**Task requirements**.
The response must be the exact lines from the line holding "Новости (270, 124)" through the end of the entries, with no pictures and nothing else.

**Data shown**.
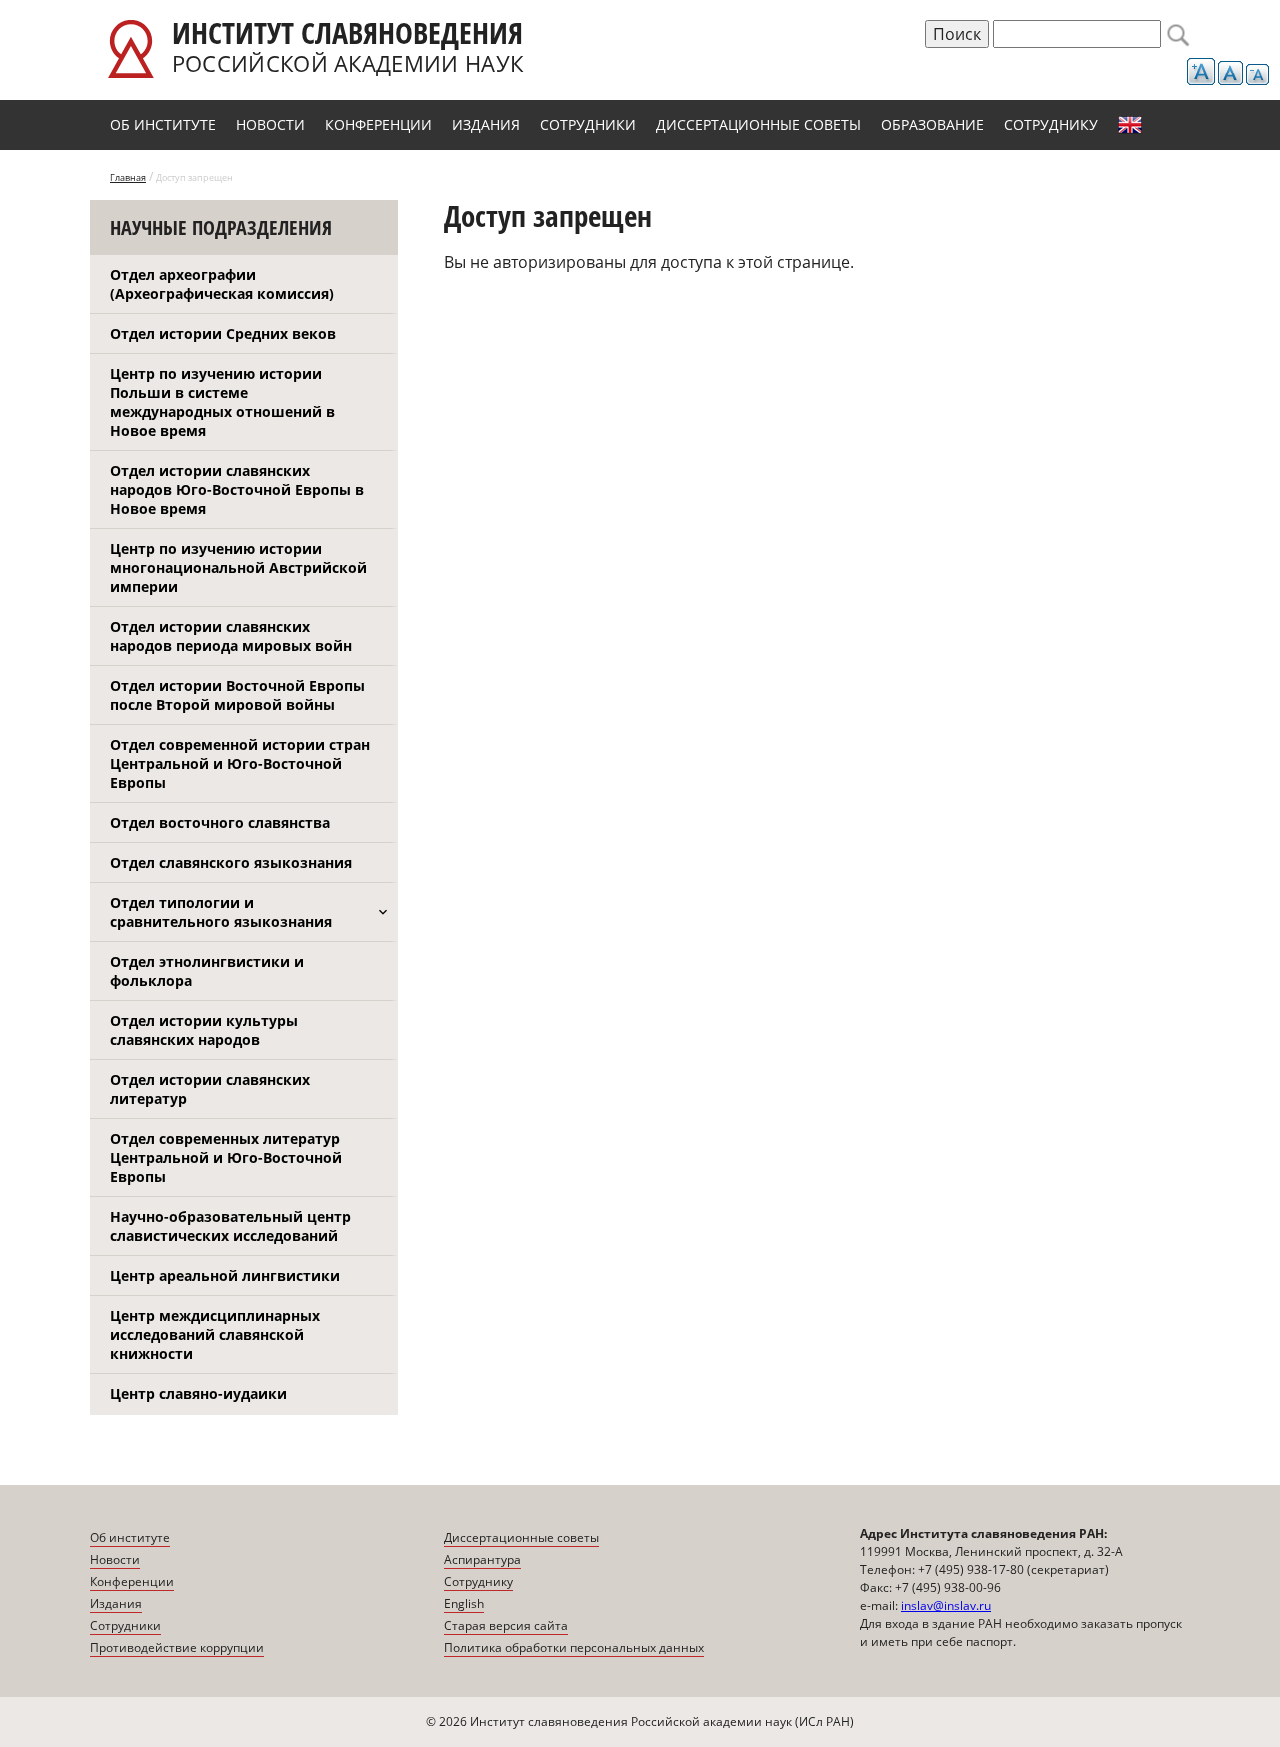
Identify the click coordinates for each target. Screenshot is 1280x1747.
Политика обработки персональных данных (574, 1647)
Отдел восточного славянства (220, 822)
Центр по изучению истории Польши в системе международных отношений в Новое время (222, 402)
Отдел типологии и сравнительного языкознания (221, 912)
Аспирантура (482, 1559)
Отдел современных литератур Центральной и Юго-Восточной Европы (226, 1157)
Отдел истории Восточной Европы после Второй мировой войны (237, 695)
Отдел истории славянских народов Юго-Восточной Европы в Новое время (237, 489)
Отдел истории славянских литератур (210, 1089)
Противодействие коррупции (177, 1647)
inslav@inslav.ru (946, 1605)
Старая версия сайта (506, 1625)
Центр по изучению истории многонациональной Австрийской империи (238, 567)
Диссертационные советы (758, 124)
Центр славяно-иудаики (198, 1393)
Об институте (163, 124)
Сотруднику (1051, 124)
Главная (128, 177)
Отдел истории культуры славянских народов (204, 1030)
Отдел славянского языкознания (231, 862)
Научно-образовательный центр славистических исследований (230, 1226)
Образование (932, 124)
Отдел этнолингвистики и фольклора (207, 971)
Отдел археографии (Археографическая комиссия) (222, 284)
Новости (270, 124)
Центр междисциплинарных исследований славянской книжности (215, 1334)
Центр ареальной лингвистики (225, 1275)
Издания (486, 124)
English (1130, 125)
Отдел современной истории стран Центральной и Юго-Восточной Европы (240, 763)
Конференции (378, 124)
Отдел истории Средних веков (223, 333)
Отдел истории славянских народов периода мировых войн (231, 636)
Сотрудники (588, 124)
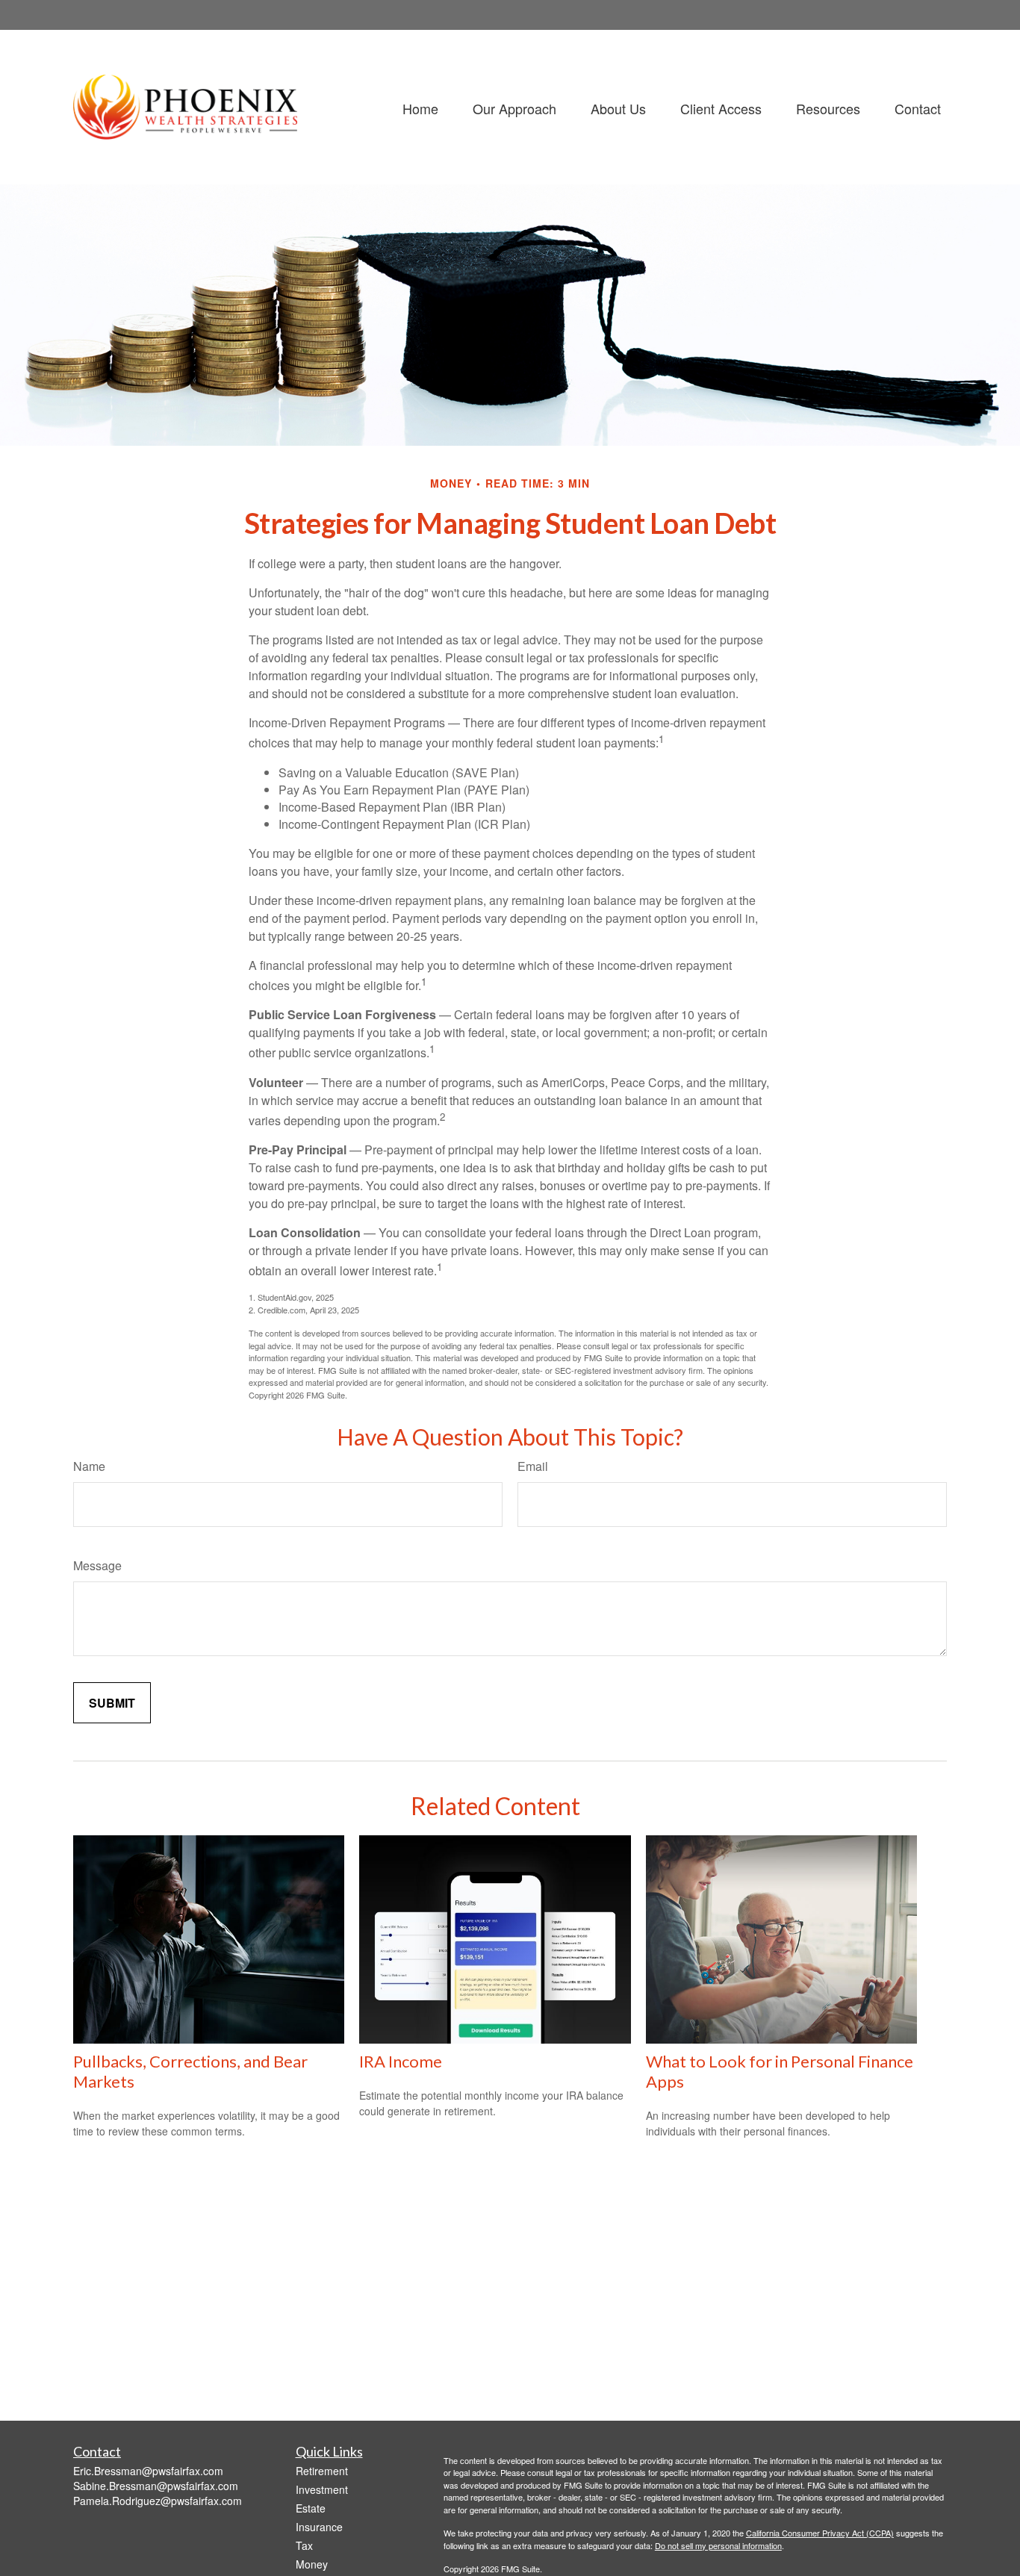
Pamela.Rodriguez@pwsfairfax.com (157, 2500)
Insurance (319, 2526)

**Solution to this exercise**.
Новости (270, 124)
Центр междисциплинарных исследований славянской книжности (215, 1334)
Центр ареальной лингвистики (225, 1275)
Издания (486, 124)
English (1130, 125)
Отдел современной истории стран Центральной и Юго-Восточной Европы (240, 763)
Конференции (378, 124)
Отдел истории Средних веков (223, 333)
Отдел истории славянских народов периода мировых войн (231, 636)
Сотрудники (588, 124)
Pamela.Rodriguez@pwsfairfax.com (157, 2500)
Insurance (319, 2526)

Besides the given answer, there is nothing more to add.